_TASK BRIEF_
When a line below holds the string "chart", show that line.

+===+

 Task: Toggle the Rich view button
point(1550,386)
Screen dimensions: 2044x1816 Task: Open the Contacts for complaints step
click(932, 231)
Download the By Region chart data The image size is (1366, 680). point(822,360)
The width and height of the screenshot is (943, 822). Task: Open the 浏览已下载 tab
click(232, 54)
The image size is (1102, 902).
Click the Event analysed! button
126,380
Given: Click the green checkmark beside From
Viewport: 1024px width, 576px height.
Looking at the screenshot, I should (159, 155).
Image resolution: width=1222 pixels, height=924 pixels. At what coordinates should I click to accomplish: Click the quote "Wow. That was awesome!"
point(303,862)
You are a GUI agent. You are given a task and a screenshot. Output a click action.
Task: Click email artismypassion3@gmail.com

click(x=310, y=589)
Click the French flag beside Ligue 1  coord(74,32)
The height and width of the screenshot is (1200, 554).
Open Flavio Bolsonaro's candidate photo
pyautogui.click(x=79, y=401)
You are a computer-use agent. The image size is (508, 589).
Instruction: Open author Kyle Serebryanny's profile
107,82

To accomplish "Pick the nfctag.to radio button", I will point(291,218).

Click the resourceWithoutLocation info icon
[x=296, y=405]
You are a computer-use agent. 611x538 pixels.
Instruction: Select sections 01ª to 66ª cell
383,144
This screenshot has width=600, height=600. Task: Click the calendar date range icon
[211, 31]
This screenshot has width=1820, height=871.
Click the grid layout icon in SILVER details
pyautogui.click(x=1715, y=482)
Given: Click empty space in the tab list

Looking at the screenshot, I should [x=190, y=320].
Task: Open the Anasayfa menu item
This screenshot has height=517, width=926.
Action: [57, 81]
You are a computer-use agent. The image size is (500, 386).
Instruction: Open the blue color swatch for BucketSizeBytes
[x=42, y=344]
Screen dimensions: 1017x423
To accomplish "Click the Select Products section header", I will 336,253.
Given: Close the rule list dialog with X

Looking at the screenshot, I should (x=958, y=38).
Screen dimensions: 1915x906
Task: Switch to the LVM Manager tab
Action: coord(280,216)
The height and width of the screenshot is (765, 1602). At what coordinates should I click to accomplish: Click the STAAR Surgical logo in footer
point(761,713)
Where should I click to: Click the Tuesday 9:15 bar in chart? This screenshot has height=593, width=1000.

+===+

_RESPONSE TO THE TASK_
Download the By Region chart data The image size is (1366, 680). point(822,360)
Where should I click to: Click the Tuesday 9:15 bar in chart? This screenshot has height=593, width=1000.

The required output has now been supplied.